Task requirements
Reproduce the derailleur adjustment thread word for word from "Not exactly a" to "new one on.)", including both of those phrases.

Passage
# Good SRAM derailleur adjustment guide?



## AJ88V (Nov 14, 2012)

Maybe there's a thread or a sticky somewhere of a good SRAM derailleur adjustment guide?

---- ---- ----- more crap below ---- ---- ----

Bike has all SRAM, Force RD, Force Shifters, SRAM Cassette. I was run off the road several weeks ago and the hangar got tweaked. Bent it back and adjusted the derailleur so it was rideable. I just replaced the derailleur hangar and installed my new HED wheels, so I figured the derailleur would need some minor adjustment for alignment.

It clicks in some gears, and when I adjust that out, it clicks in other gears. The chain always seems to be touching adjacent cogs at least some place in the across the cassette. Also, depending on cable tension, sometimes it's jumping more than one cog in a shifting to smaller cogs, or it jumps more than one cog going larger, but without a big lever swipe.

Not exactly a novice with this stuff. Frustrated enough to search online. The 'service manuals' on SRAM's website are darned near worthless. Perhaps there's a thread with a good adjustment guide?? Thanks.


----------



## robdamanii (Feb 13, 2006)

Sounds to me like there's something up with the hanger (still and even though there's a new one on.)


----------



## cxwrench (Nov 9, 2004)

Data lines
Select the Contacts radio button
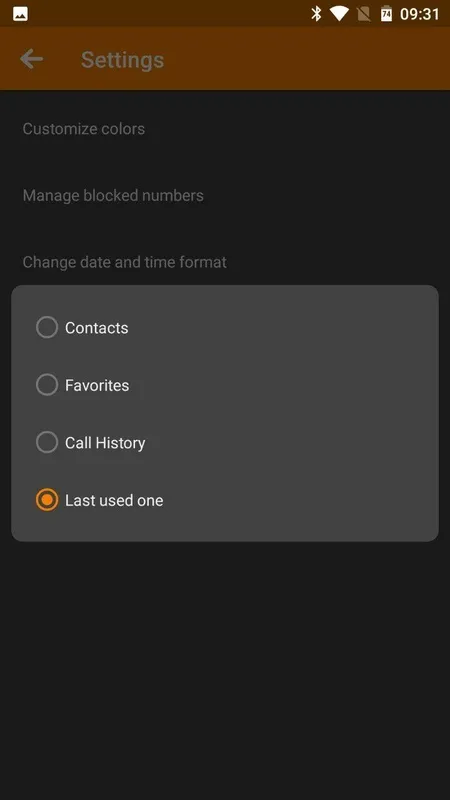[47, 328]
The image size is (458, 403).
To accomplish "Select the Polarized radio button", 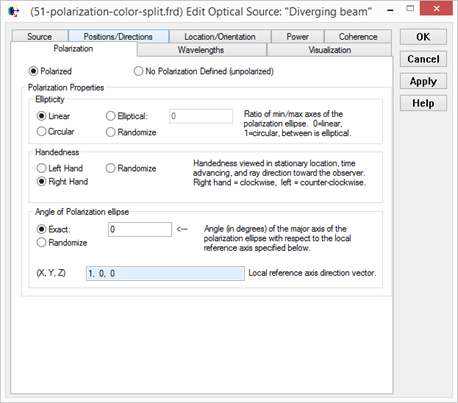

Exercise solution
Not exactly a novice with this stuff. Frustrated enough to search online. The 'service manuals' on SRAM's website are darned near worthless. Perhaps there's a thread with a good adjustment guide?? Thanks.


----------



## robdamanii (Feb 13, 2006)

Sounds to me like there's something up with the hanger (still and even though there's a new one on.)